→ **WORK INSTRUCTIONS**
Pull every line containing "Cards" from the data.
─── EXTRACTED MATERIAL
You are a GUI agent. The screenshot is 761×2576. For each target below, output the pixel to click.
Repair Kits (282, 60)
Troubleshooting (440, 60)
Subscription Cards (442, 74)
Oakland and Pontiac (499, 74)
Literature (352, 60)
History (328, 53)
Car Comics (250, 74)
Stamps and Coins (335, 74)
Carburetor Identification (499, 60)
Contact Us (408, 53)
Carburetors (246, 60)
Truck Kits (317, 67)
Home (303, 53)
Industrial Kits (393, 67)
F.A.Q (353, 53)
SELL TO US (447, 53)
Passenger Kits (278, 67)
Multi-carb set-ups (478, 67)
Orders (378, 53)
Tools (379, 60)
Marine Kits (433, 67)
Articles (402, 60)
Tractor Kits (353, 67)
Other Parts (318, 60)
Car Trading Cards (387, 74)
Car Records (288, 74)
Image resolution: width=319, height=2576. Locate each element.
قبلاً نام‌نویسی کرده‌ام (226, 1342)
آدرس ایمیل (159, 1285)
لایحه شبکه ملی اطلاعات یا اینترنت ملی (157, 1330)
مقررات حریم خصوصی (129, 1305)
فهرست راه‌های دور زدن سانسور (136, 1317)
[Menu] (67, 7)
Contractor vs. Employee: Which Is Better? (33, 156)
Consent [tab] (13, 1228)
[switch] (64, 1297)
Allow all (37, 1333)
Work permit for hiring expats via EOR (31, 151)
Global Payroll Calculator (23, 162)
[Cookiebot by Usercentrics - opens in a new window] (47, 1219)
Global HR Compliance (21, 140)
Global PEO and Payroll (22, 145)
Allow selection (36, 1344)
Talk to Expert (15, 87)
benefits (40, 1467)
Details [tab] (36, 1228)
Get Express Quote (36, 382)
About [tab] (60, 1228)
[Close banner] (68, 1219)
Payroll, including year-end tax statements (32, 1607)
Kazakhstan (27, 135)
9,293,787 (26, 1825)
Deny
──────
→ **RESULT OF THE TASK**
Subscription Cards (442, 74)
Car Trading Cards (387, 74)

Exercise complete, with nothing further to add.